芍藥苷是芍藥根中的主要活性成分，是一種水溶性糖苷，具有鎮(zhèn)痛、抗炎、神經(jīng)保護(hù)、免疫調(diào)節(jié)、抗氧化等多種生物學(xué)功能，廣泛用于神經(jīng)系統(tǒng)疾病、神經(jīng)退行性疾病等的臨床治療及基礎(chǔ)研究［14-15］。Wu等［16］研究發(fā)現(xiàn)芍藥苷可減輕急性腦梗死大鼠的腦損傷并提高大鼠的神經(jīng)狀況，對(duì)腦缺血表現(xiàn)出一定的保護(hù)作用。Gu等［17］研究結(jié)果顯示芍藥苷可顯著改善阿爾茨海默病小鼠的認(rèn)知功能，降低小鼠機(jī)體炎癥反應(yīng)，對(duì)腦神經(jīng)具有一定的保護(hù)作用。本研究結(jié)果顯示，經(jīng)過(guò)芍藥苷治療的腦卒中大鼠的神經(jīng)功能缺損評(píng)分及血清炎性因子顯著降低，記憶行為學(xué)能力顯著提高，腦組織受損得到緩解，提示芍藥苷可顯著抑制腦卒中大鼠機(jī)體炎癥反應(yīng)，有效發(fā)揮神經(jīng)保護(hù)功能。

近年來(lái)的研究表明，cAMP/PKA/CREB通路與腦缺血疾病聯(lián)系密切，當(dāng)細(xì)胞受到缺血、缺氧等刺激時(shí)，可催化ATP脫去一個(gè)焦磷酸形成cAMP，cAMP可進(jìn)一步激活PKA，促使亞基PKAc進(jìn)入細(xì)胞核，從而促進(jìn)CREB磷酸化形成p-CREB，從而激活cAMP/PKA/CREB通路，該通路的激活對(duì)于腦缺血造成的神經(jīng)損傷、軸突再生、神經(jīng)元保護(hù)具有積極作 用［18-19］。

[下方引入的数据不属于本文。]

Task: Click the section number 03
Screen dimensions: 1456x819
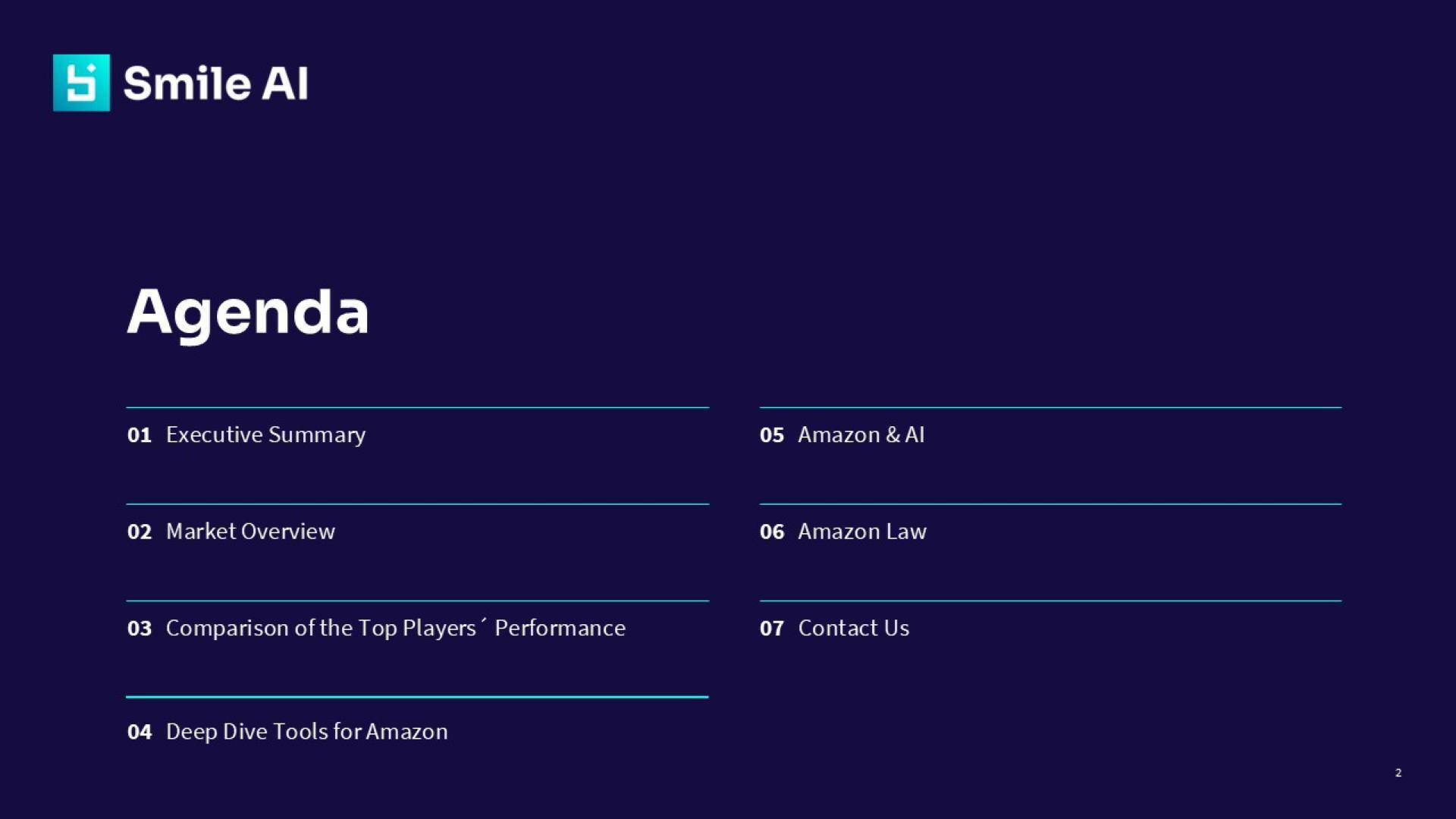Action: 140,629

Jiang等［20］研 究 發(fā) 現(xiàn) 激 活cAMP/PKA/CREB通路可促進(jìn)腦卒中大鼠行為恢復(fù)并發(fā)揮神經(jīng)保護(hù)作用，本研究結(jié)果顯示，經(jīng)過(guò)芍藥苷治療的腦卒中大鼠腦組織中cAMP、PKA、p-CREB蛋白表達(dá)顯著高于模型組，提示芍藥苷可能激活cAMP/PKA/CREB通路緩解大鼠腦組織受損情況。H89為PKA抑制劑，可顯著抑制PKA表達(dá)，從而阻斷該通路的激活，本研究結(jié)果顯示，芍藥苷+H89組大鼠腦組織中cAMP、PKA、p-CREB蛋白表達(dá)顯著顯著低于芍藥苷組，進(jìn)一步提示芍藥苷緩解腦卒中的作用可能與激活cAMP/PKA/CREB通路有關(guān)。

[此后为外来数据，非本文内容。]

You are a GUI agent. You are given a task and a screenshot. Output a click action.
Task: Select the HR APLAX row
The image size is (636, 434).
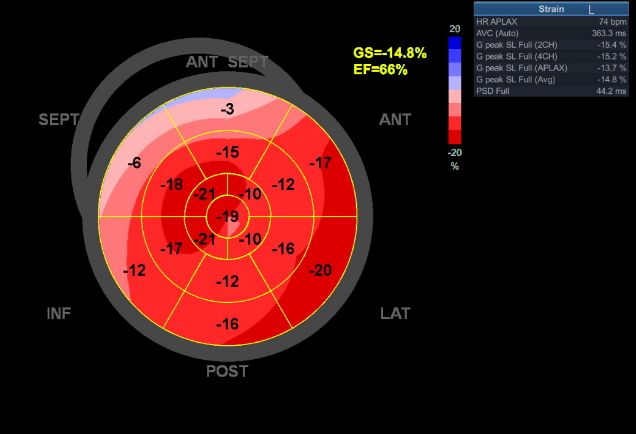(x=552, y=21)
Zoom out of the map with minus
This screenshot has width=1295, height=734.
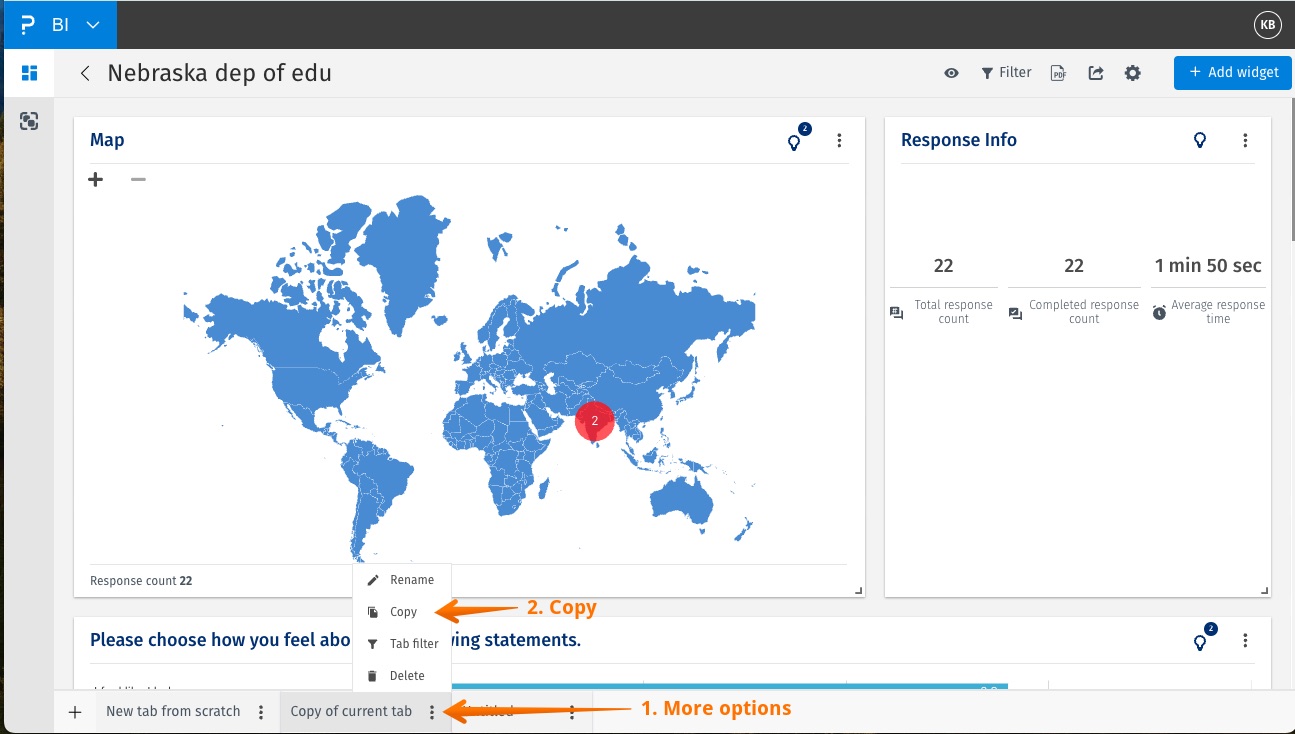138,180
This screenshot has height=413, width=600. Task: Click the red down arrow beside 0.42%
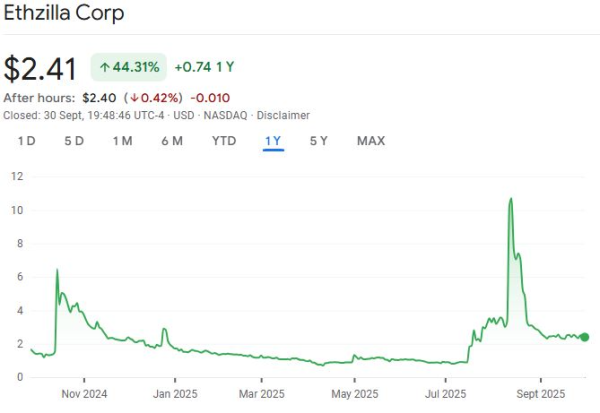point(132,98)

綜上所述，芍藥苷可顯著改善腦卒中大鼠的神經(jīng)功能及機(jī)體炎癥反應(yīng)，對(duì)大鼠腦組織具有一定的保護(hù)作用，可能是通過(guò)激活cAMP/PKA/CREB通路發(fā)揮作用，但本研究未設(shè)置相應(yīng)的通路激活劑進(jìn)行對(duì)比實(shí)驗(yàn)，因此仍須深入研究。